▶ _AIM OF THE TASK_: Between the line containing "Focus the Thumbnail" and the line containing "You are a computer-use agent. Screen dimensions: 1000x750" lies a run of lines; give that run again exactly, with both of those lines, and nothing else from the entries below.

▶ _RECORDS SHOWN_:
# # # #
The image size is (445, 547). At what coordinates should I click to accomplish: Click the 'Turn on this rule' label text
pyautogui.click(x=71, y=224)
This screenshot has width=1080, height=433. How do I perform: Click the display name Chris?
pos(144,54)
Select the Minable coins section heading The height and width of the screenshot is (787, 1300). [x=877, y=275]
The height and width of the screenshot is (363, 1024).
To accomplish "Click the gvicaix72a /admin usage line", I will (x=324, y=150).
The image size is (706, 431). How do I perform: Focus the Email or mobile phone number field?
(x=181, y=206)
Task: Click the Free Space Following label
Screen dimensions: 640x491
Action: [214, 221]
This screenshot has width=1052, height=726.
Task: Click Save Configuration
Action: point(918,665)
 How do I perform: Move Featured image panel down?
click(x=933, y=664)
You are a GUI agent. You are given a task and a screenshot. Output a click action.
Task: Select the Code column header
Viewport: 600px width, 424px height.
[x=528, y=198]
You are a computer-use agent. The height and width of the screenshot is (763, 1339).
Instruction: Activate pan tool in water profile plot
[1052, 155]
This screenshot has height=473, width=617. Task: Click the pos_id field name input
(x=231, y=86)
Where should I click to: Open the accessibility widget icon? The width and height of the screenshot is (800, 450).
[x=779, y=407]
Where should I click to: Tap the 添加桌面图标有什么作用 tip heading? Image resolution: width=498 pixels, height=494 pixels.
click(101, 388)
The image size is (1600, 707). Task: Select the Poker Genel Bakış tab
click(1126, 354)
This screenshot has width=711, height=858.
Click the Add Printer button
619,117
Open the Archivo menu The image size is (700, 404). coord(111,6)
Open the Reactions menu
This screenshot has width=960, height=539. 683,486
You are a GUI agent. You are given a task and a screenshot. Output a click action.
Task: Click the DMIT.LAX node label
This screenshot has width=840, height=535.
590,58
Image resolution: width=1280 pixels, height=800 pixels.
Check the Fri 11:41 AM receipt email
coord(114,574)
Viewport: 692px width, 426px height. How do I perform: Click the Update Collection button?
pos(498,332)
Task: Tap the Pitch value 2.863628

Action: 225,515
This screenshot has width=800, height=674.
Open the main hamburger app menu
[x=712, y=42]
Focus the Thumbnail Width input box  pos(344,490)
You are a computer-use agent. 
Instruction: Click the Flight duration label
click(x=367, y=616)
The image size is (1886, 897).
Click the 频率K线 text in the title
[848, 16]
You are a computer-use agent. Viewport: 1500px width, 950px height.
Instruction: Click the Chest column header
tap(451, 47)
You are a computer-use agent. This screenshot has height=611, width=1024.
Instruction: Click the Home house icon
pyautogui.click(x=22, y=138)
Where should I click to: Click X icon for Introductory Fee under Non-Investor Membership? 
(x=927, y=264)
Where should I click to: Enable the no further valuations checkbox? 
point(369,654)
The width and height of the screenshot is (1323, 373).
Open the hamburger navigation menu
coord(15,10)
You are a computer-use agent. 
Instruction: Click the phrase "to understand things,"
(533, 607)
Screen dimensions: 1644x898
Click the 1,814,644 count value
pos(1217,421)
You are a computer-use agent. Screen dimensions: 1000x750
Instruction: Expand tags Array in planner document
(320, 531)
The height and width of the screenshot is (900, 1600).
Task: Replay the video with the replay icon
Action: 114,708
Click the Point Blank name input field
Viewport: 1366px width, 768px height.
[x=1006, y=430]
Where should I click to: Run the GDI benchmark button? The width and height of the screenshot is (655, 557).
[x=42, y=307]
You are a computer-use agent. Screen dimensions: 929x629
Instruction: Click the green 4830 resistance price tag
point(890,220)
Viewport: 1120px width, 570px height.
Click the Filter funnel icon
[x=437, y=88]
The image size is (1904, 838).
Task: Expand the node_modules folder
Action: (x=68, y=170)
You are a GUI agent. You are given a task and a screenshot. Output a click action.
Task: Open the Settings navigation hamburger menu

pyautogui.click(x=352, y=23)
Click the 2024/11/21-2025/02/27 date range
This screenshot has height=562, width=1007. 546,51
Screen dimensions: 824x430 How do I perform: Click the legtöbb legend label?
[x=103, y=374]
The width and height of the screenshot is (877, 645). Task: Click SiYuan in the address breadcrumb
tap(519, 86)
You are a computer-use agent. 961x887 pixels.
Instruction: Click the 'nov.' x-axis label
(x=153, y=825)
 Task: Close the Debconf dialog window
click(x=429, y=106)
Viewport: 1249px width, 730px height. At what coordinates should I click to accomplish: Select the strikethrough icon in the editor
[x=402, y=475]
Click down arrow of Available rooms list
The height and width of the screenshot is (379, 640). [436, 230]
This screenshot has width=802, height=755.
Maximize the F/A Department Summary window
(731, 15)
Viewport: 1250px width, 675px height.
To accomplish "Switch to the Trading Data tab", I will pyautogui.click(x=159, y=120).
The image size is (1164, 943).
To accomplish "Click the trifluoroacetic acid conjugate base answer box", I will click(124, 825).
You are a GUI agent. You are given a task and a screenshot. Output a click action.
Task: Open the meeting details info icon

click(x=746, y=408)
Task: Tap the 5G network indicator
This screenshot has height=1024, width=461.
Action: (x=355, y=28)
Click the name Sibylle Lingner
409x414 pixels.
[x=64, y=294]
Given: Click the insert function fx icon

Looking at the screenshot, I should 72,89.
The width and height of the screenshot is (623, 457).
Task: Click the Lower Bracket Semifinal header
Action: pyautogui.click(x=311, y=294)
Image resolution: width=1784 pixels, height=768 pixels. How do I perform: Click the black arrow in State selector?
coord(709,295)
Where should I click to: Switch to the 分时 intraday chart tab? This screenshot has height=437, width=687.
# # # #
▶ _RESULT OF THE TASK_:
Focus the Thumbnail Width input box  pos(344,490)
You are a computer-use agent. 
Instruction: Click the Flight duration label
click(x=367, y=616)
The image size is (1886, 897).
Click the 频率K线 text in the title
[848, 16]
You are a computer-use agent. Viewport: 1500px width, 950px height.
Instruction: Click the Chest column header
tap(451, 47)
You are a computer-use agent. This screenshot has height=611, width=1024.
Instruction: Click the Home house icon
pyautogui.click(x=22, y=138)
Where should I click to: Click X icon for Introductory Fee under Non-Investor Membership? 
(x=927, y=264)
Where should I click to: Enable the no further valuations checkbox? 
point(369,654)
The width and height of the screenshot is (1323, 373).
Open the hamburger navigation menu
coord(15,10)
You are a computer-use agent. 
Instruction: Click the phrase "to understand things,"
(533, 607)
Screen dimensions: 1644x898
Click the 1,814,644 count value
pos(1217,421)
You are a computer-use agent. Screen dimensions: 1000x750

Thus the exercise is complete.